Il est aussi loin d'être un défenseur du mouvement MeToo.

Cette nomination ne surprend pas Sylvie Lausberg, qui se souvient du feuilleton judiciaire opposant le maire de Cabourg, Tristan Duval, et son ancienne femme, Solène Mauget. 

"A l’issue des municipales de 2020, j'étais déjà très étonnée que le maire de Cabourg, qui a été condamné en 2018 pour avoir violenté sa femme en rue, soit réélu. Cela montre qu’au fond, un homme qui est condamné pour violence envers sa partenaire, peut être un élu de la nation au niveau le plus proche des habitants. Cela ne choque pas les gens. Et donc cela permet au plus haut niveau de l’Etat, lorsque l’on constitue des ministères, de donner des places importantes à des personnalités qui, sur ce plan-là en tout cas, ne sont pas irréprochables et même perpétuent les stéréotypes à l’égard des femmes, les attaques disproportionnées à l’égard des féministes.

La Présidente du CFFB rappelle aussi que lors du procès contre Georges Tron, M. Dupond-Moretti ne s'est pas contenté de défendre son client. "Il a attaqué les victimes et celles qui les défendent. Et ça, ça pose vraiment un problème. D’autant que M. Tron n’a pas été blanchi par la justice, il a été acquitté au bénéfice du doute puisque l’on a estimé qu’il avait posé les actes qui lui étaient reprochés mais que la notion de consentement n’est pas suffisamment définie dans la loi française, raison pour laquelle il n’a pas été condamné."

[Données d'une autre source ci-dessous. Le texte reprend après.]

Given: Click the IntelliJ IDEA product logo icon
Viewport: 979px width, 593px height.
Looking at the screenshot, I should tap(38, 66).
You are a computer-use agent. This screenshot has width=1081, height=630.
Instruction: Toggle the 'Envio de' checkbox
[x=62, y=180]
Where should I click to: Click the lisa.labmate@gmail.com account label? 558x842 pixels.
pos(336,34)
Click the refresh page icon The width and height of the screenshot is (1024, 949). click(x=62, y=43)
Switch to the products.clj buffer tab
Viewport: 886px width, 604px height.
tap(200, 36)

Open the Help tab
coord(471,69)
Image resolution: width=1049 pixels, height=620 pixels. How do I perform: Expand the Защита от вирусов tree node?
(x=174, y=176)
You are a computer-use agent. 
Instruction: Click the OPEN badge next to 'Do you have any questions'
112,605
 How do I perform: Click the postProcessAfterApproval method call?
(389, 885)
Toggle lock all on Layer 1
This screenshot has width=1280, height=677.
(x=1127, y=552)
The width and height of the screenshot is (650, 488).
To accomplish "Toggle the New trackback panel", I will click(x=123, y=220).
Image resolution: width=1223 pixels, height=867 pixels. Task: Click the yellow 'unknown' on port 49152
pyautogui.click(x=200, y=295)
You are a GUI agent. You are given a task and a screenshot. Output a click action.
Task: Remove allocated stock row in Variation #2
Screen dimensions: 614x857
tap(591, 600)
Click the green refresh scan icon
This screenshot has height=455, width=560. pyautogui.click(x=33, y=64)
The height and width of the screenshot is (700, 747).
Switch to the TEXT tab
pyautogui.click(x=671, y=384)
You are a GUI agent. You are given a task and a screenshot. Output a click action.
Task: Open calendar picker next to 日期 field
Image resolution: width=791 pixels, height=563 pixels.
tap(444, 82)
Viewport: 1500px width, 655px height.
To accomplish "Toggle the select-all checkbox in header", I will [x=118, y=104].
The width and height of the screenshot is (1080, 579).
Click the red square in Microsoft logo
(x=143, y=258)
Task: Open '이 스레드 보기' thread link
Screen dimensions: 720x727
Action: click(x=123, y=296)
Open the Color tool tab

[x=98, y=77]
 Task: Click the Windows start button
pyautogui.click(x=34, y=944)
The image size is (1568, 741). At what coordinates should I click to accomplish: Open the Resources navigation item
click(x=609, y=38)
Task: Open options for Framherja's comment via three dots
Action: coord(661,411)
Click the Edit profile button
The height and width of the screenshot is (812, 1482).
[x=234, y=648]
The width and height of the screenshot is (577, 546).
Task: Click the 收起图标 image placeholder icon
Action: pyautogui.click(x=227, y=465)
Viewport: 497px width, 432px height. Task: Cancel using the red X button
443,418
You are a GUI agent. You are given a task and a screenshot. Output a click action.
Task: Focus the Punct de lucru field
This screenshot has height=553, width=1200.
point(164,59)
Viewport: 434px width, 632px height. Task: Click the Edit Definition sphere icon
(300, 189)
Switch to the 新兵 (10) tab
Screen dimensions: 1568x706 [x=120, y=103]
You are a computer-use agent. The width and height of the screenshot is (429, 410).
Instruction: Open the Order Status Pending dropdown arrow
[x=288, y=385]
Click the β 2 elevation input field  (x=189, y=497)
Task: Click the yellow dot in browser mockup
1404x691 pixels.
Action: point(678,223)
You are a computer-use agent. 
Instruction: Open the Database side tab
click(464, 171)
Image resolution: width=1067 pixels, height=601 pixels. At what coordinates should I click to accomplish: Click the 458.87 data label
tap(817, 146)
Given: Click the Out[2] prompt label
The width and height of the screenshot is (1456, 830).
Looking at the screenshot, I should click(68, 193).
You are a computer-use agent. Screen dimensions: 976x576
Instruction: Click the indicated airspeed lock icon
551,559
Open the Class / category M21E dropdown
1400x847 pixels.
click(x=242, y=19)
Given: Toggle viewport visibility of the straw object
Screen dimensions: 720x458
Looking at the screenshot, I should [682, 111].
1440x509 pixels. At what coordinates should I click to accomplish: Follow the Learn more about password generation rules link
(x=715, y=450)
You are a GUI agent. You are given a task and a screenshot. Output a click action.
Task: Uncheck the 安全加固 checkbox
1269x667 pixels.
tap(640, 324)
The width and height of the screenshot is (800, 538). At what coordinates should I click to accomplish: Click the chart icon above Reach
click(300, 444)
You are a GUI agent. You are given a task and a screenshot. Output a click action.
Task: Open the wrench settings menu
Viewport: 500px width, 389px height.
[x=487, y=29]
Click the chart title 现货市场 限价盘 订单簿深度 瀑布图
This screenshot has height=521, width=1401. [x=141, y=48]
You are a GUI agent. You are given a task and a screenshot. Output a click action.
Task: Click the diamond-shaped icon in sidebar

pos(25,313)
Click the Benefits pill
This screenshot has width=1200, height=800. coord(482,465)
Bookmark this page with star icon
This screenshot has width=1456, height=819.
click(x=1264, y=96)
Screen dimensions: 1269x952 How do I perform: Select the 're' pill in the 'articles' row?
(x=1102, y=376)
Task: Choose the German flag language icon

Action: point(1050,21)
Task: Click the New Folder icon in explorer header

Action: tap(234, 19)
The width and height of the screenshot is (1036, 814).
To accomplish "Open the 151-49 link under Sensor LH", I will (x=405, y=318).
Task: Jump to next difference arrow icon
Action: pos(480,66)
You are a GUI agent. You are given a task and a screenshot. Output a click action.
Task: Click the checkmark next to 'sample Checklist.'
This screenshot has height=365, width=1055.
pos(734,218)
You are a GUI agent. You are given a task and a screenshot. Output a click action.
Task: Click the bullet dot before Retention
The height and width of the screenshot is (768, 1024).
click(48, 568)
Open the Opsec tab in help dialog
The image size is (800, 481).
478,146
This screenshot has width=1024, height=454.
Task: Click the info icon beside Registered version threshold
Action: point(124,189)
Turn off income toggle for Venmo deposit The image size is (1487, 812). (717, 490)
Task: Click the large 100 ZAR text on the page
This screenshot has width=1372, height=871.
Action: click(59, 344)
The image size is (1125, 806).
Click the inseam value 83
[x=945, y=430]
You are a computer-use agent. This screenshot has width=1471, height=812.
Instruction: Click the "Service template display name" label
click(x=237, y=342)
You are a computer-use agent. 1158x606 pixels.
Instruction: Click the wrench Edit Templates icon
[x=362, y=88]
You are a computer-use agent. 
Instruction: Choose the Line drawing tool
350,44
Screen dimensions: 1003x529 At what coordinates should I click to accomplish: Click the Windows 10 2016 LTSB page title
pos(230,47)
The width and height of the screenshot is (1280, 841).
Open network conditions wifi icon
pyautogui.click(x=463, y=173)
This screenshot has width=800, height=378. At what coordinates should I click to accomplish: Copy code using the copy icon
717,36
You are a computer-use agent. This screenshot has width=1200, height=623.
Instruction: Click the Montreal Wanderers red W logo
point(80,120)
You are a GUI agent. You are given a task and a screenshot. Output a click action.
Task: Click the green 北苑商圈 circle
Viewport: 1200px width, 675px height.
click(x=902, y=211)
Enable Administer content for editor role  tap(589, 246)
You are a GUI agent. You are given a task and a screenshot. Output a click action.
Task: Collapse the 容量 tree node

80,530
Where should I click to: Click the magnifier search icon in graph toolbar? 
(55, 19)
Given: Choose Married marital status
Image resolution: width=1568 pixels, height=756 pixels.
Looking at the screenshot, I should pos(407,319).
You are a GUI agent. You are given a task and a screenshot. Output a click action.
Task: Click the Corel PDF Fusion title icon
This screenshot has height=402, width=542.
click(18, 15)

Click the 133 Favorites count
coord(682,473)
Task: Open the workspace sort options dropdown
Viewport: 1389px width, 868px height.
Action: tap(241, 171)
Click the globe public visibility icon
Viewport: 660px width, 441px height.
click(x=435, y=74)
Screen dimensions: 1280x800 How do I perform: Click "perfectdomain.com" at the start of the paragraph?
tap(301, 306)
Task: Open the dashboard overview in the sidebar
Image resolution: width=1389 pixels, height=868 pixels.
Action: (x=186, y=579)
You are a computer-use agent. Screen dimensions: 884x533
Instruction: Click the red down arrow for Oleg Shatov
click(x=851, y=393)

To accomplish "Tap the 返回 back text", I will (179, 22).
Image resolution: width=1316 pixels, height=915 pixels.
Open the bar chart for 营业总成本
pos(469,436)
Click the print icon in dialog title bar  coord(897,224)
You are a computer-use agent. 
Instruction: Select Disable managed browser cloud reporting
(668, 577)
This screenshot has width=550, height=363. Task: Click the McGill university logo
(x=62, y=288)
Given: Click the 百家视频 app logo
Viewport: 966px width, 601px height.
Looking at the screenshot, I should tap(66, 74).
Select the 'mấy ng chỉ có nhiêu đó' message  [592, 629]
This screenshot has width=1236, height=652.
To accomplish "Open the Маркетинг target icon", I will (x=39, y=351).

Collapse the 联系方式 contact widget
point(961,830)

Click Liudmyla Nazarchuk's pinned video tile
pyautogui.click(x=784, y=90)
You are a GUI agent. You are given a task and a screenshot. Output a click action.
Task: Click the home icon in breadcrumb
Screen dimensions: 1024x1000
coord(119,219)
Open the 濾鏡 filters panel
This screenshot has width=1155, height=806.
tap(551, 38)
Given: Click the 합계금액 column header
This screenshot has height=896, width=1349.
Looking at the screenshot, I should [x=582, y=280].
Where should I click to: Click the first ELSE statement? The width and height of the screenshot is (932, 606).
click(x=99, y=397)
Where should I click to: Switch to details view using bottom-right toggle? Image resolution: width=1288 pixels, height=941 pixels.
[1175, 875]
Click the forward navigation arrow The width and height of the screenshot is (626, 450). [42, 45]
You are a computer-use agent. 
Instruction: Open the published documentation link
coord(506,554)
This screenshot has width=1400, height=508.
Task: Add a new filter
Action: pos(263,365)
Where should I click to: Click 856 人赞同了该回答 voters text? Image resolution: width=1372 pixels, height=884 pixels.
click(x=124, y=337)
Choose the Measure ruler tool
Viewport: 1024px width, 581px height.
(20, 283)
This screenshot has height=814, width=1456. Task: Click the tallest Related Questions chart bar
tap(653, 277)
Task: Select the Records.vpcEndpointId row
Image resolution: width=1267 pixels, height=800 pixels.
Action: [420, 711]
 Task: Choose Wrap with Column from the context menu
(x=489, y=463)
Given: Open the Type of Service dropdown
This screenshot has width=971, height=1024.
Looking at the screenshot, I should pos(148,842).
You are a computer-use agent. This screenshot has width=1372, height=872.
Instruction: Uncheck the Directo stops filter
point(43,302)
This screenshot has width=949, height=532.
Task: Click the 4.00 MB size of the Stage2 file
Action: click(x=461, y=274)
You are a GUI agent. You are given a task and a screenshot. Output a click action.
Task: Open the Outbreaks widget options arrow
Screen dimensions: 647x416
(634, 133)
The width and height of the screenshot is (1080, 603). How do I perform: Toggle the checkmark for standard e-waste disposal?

"La première discrimination dans nos sociétés, c’est la discrimination sexiste", martèle Mme Lausberg. "Elle touche toutes les femmes de toutes les classes sociales dans tous les domaines de leur vie depuis leur naissance jusqu’à leur mort. Il faut prendre la mesure que nos sociétés sont héritières d’un sexisme structurel et violent, qui permet in fine, en légitimant la violence institutionnelle, les crimes entre partenaires.